[Stored records]
⟨

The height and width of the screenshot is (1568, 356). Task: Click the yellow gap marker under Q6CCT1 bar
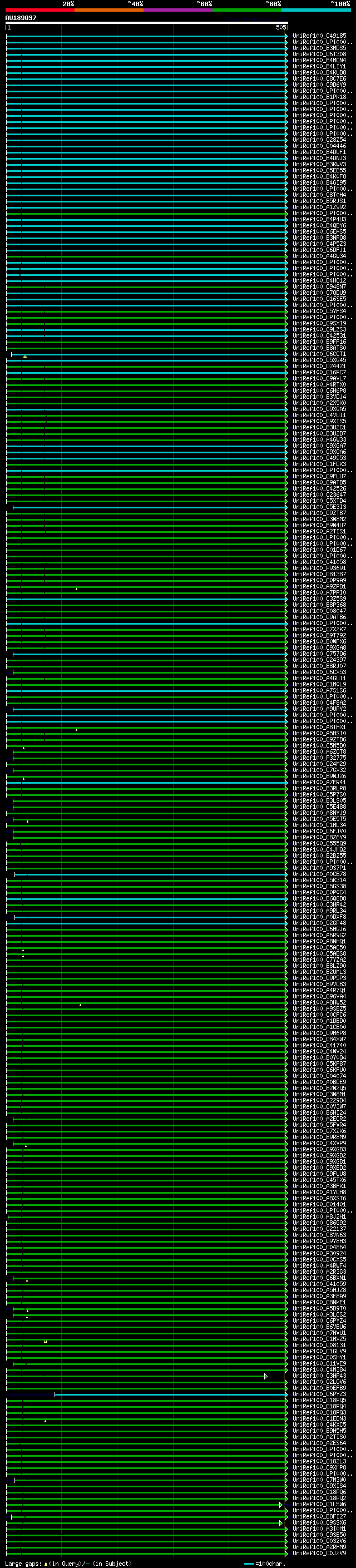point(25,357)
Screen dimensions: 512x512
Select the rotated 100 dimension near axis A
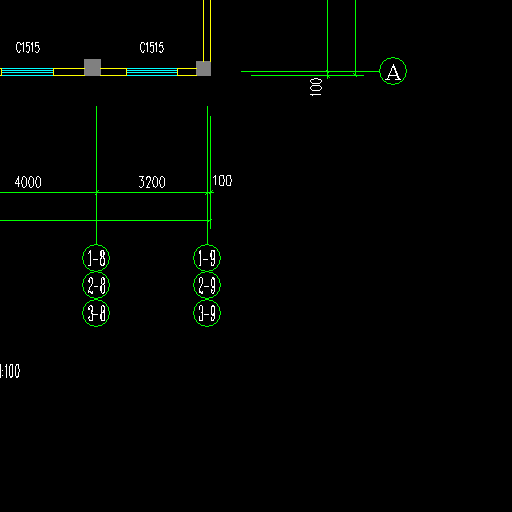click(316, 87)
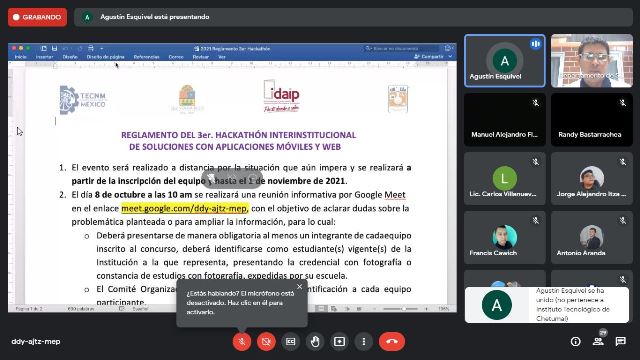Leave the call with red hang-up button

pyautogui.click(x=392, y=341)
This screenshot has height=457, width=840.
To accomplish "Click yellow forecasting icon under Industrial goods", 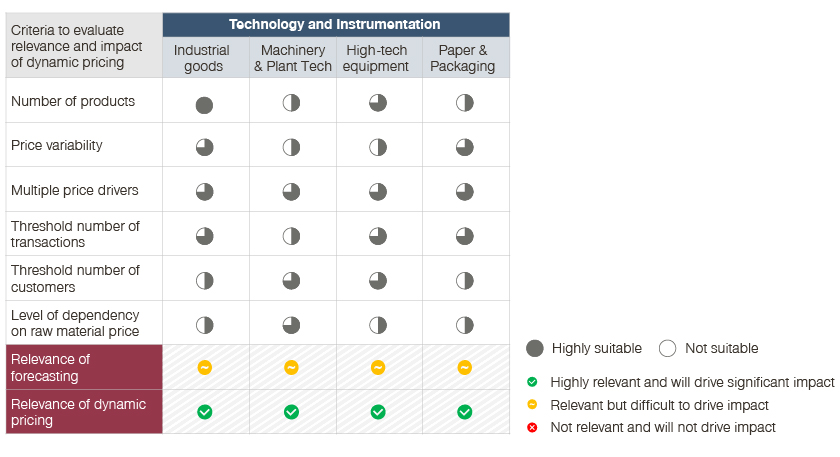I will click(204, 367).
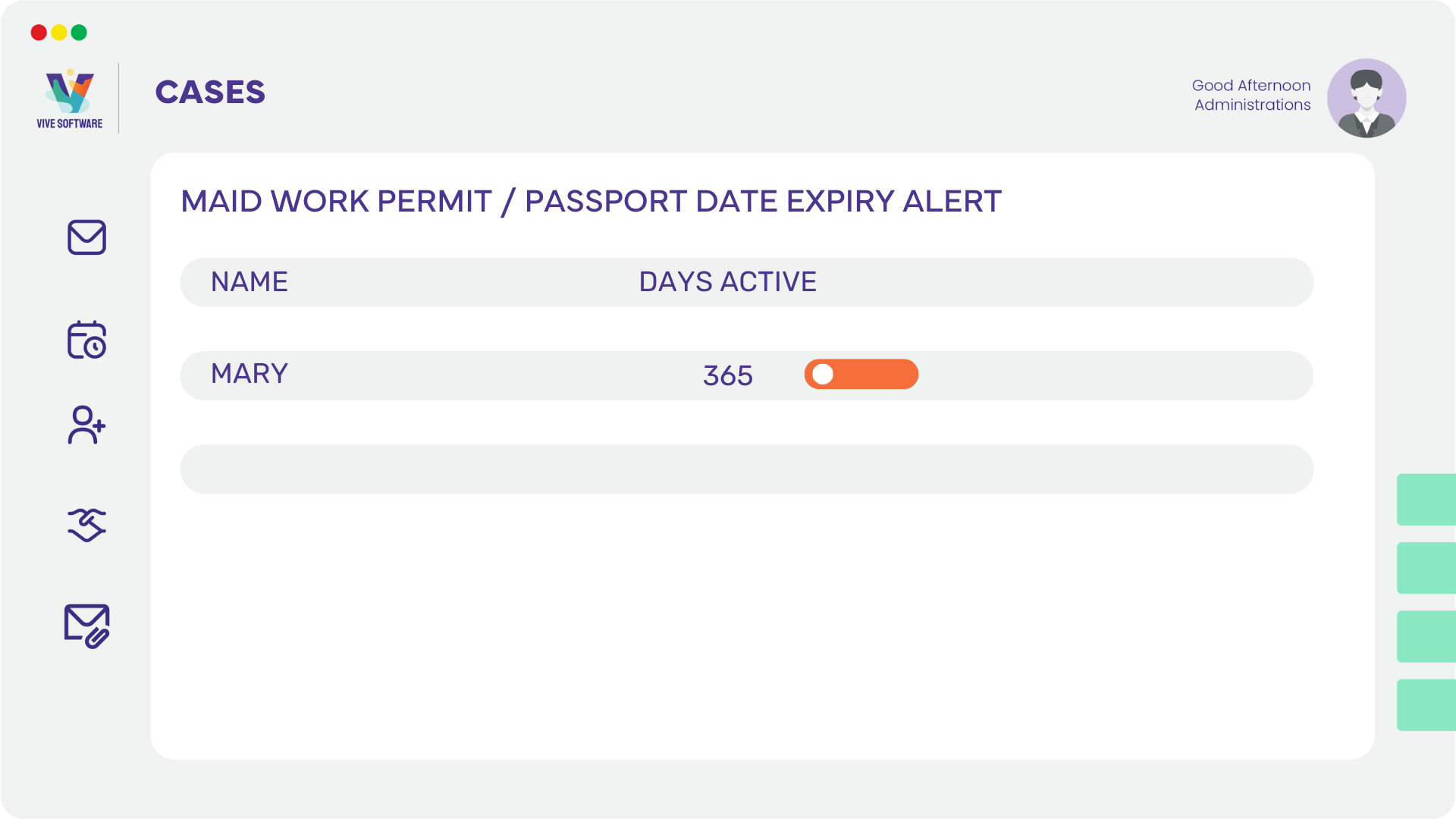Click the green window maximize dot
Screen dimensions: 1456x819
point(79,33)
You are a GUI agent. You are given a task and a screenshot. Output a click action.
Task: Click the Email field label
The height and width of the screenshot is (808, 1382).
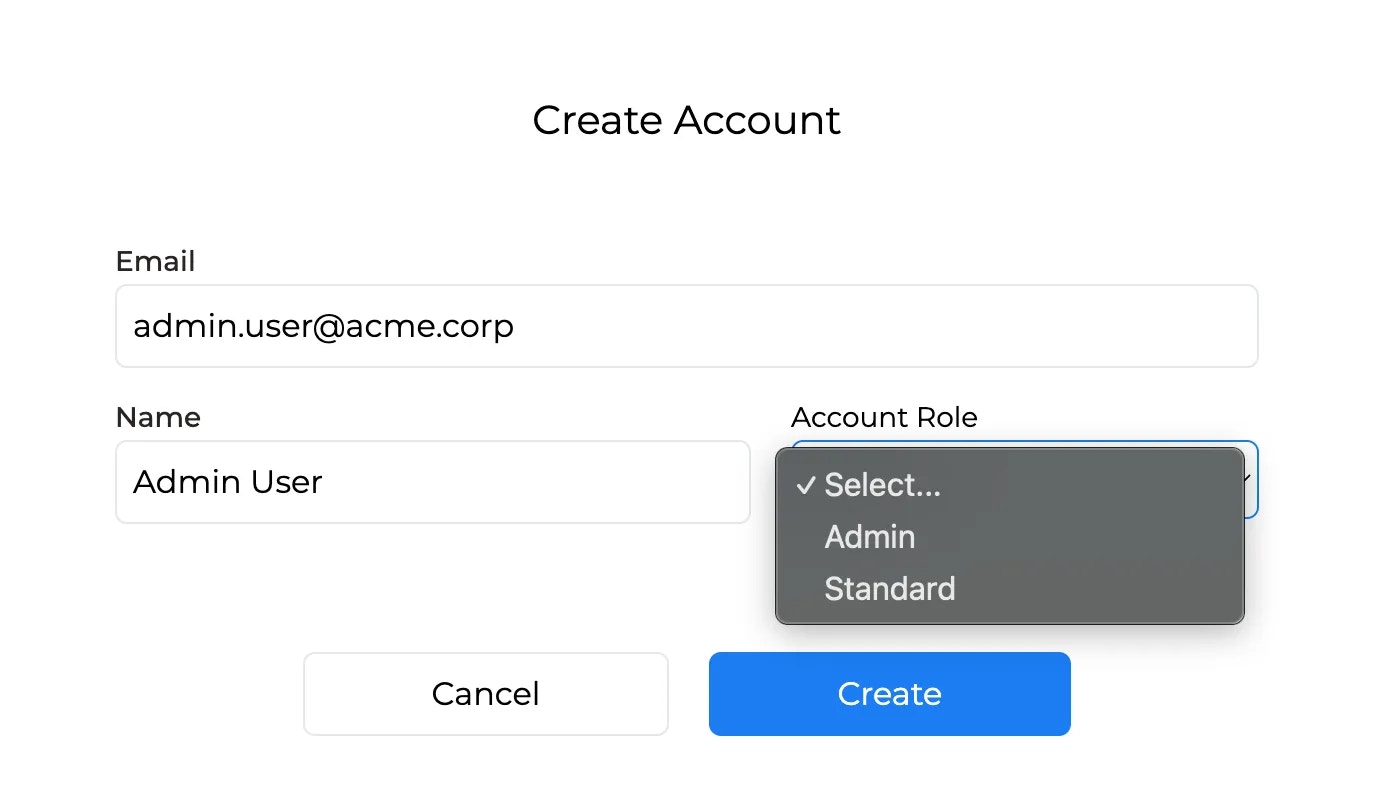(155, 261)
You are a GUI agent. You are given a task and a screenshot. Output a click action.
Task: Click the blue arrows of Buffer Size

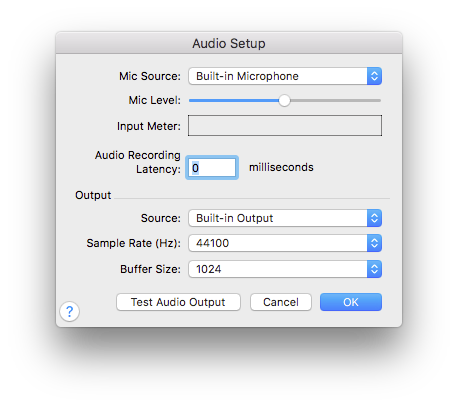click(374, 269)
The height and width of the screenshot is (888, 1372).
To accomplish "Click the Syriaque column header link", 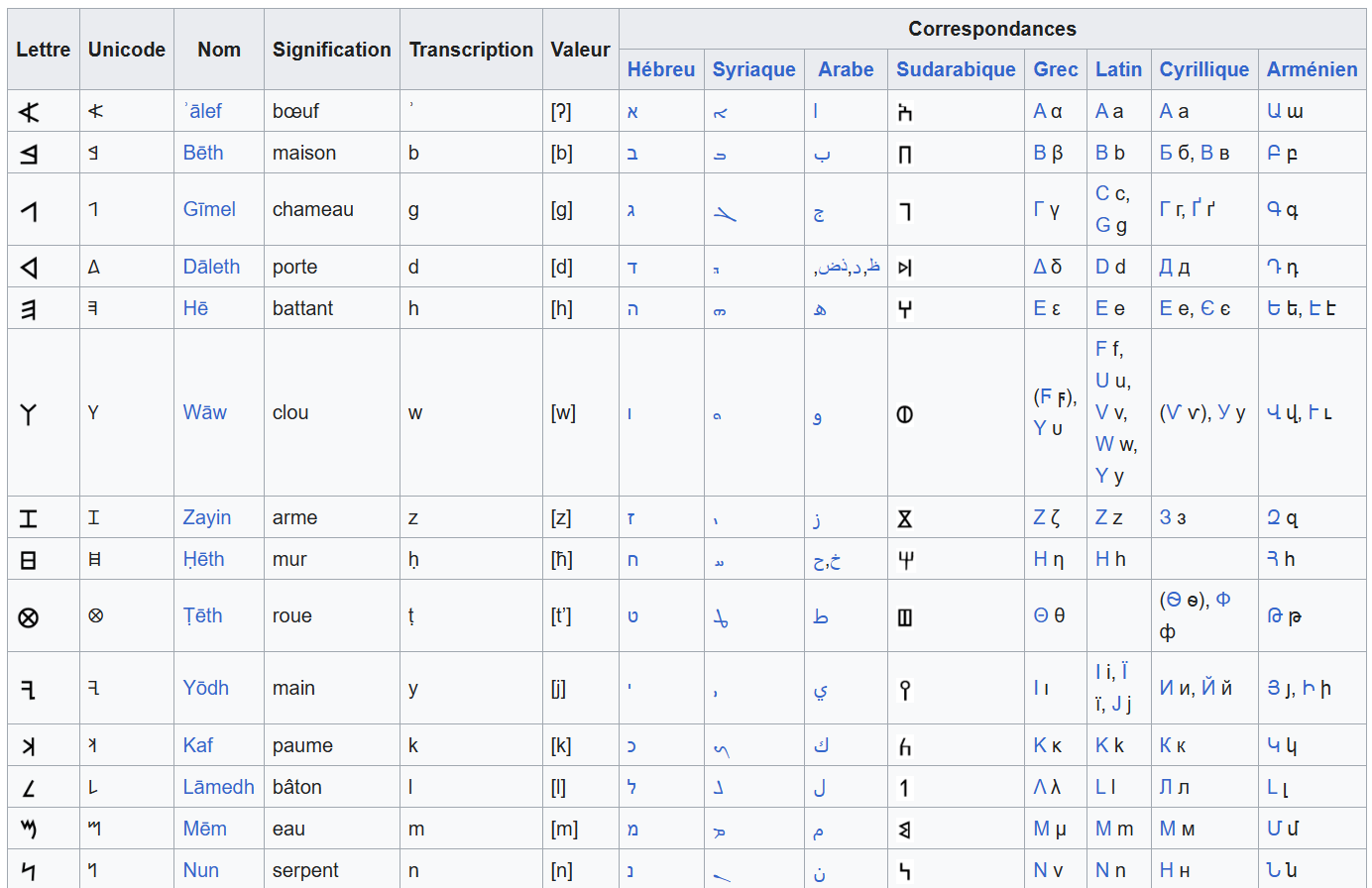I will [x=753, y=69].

⟩

AIM OF THE TASK:
Could the lines from the first entry through the line that contains "This screenshot has height=457, width=840." be copied exactly, with all pictures left out?

SOLUTION TO THIS PROBLEM:
The height and width of the screenshot is (1568, 356). Task: Click the yellow gap marker under Q6CCT1 bar
point(25,357)
Screen dimensions: 512x512
Select the rotated 100 dimension near axis A
click(316, 87)
Leave the call with red hang-up button

pyautogui.click(x=392, y=341)
This screenshot has height=457, width=840.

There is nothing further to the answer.